INSTRUCTION: Copy the material below line for line, without changing a character, and leave out the picture.

MATERIAL FOR THIS EXERCISE:

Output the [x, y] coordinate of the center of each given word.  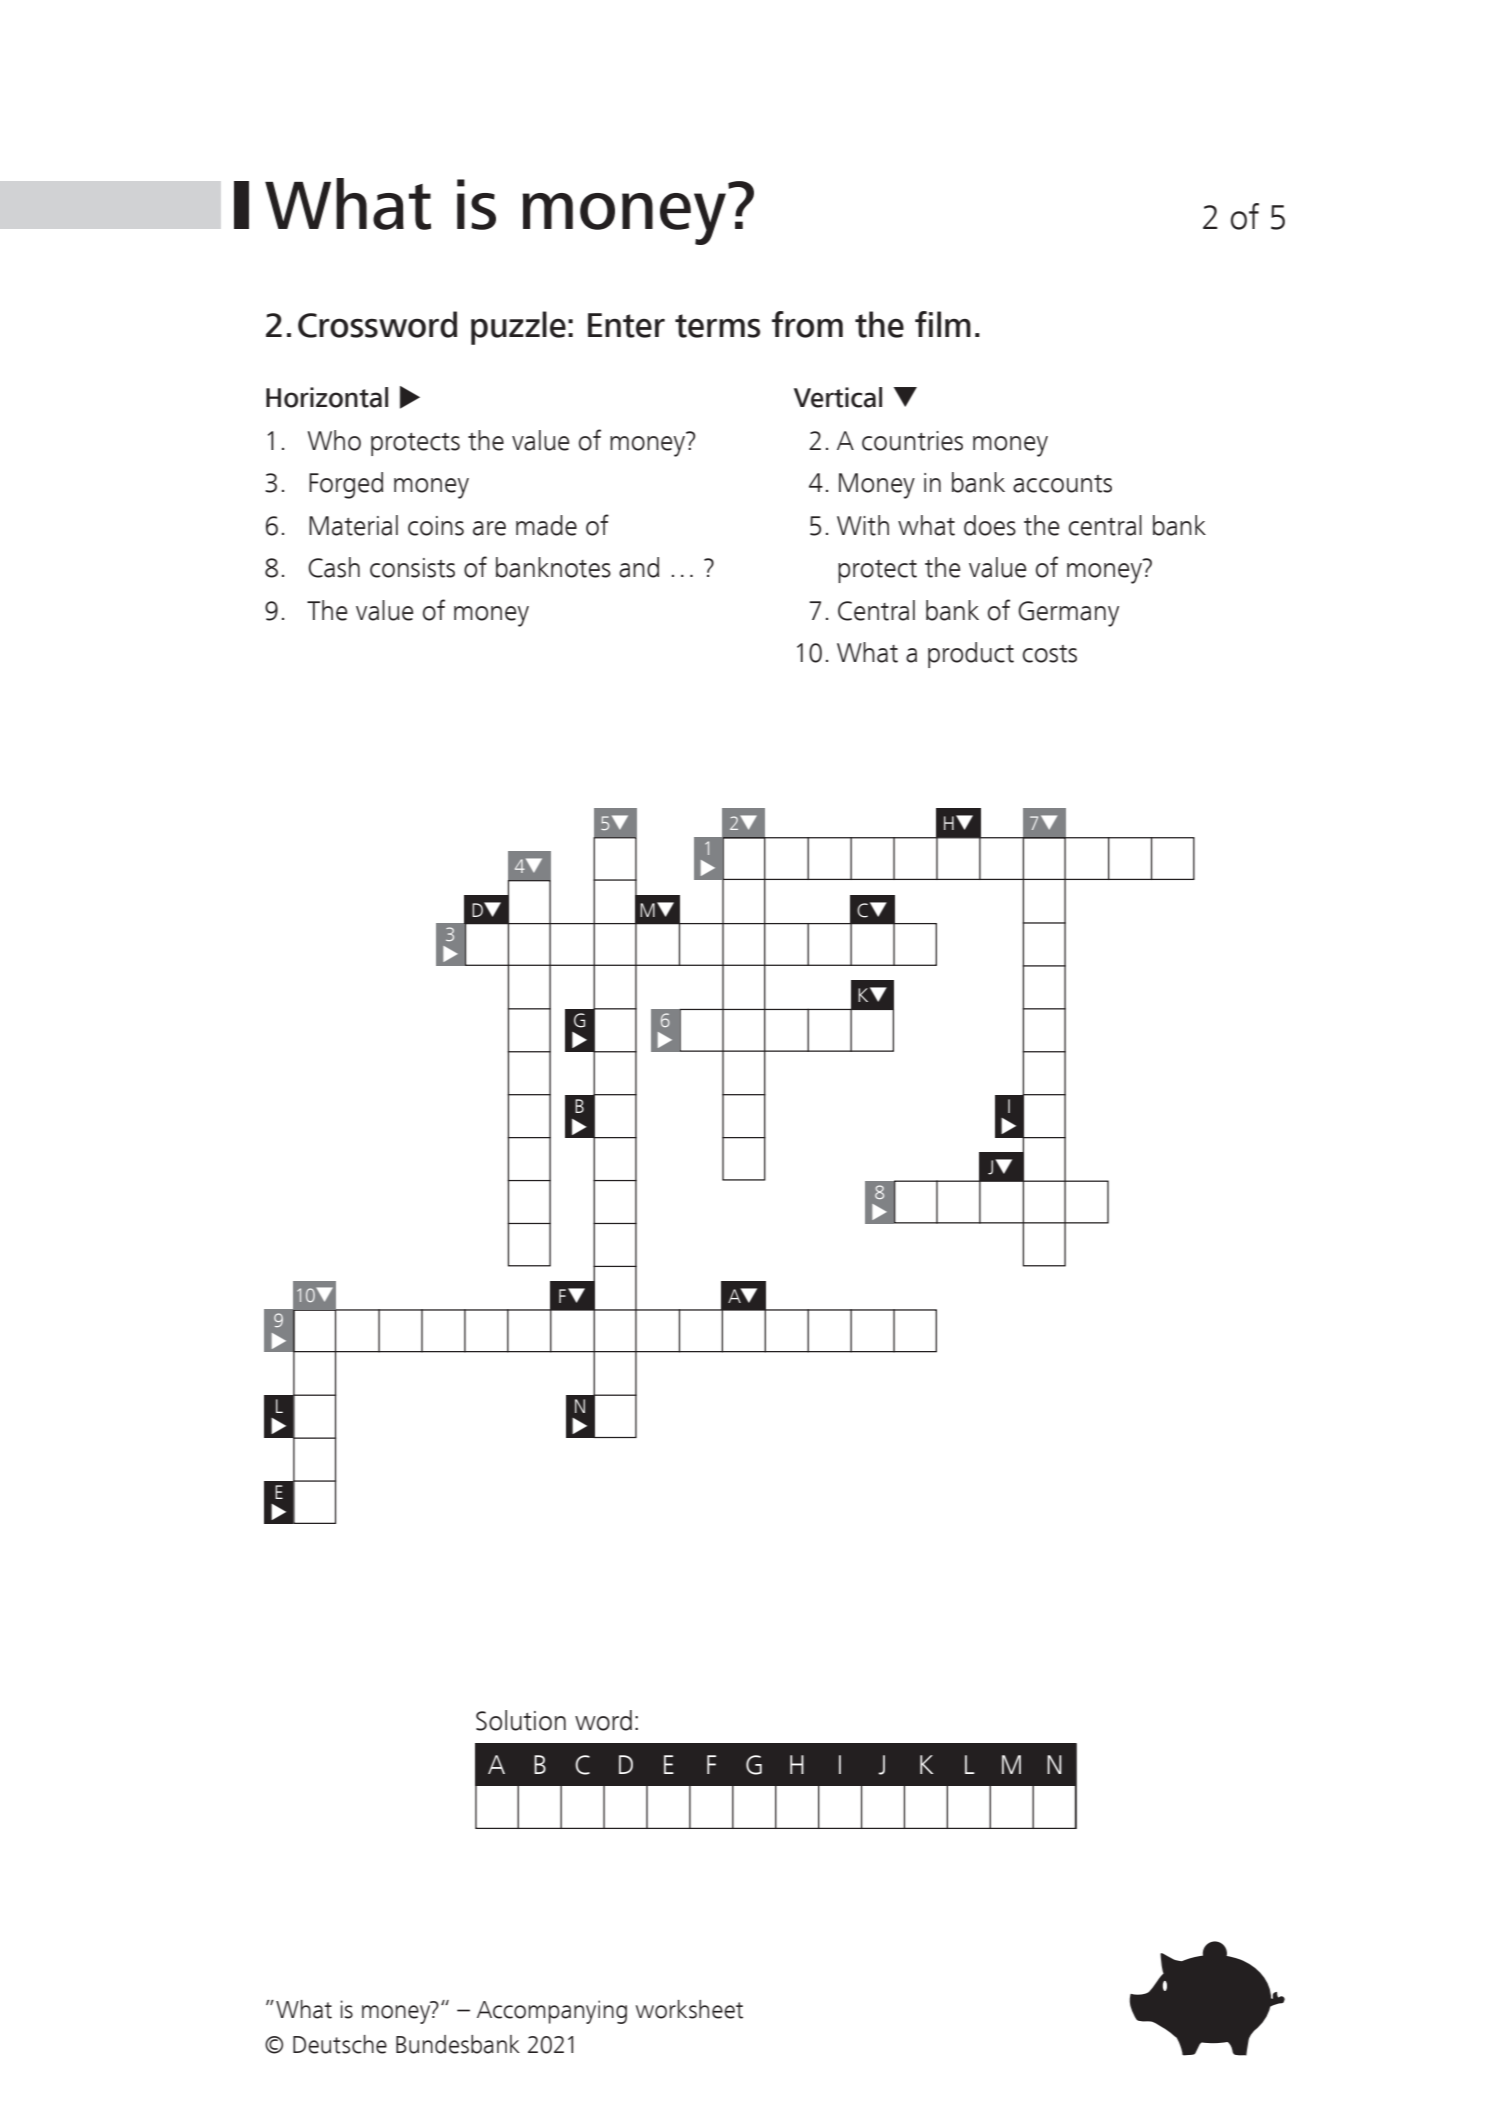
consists [412, 568]
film [943, 324]
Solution [521, 1720]
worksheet [689, 2009]
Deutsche [340, 2044]
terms [717, 326]
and [639, 567]
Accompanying [552, 2012]
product [971, 655]
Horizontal [327, 397]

RESPONSE FOR THIS EXERCISE:
Output the [x, y] coordinate of the center of each given word.  
consists [412, 568]
film [943, 324]
Solution [521, 1720]
worksheet [689, 2009]
Deutsche [340, 2044]
terms [717, 326]
and [639, 567]
Accompanying [552, 2012]
product [971, 655]
Horizontal [327, 397]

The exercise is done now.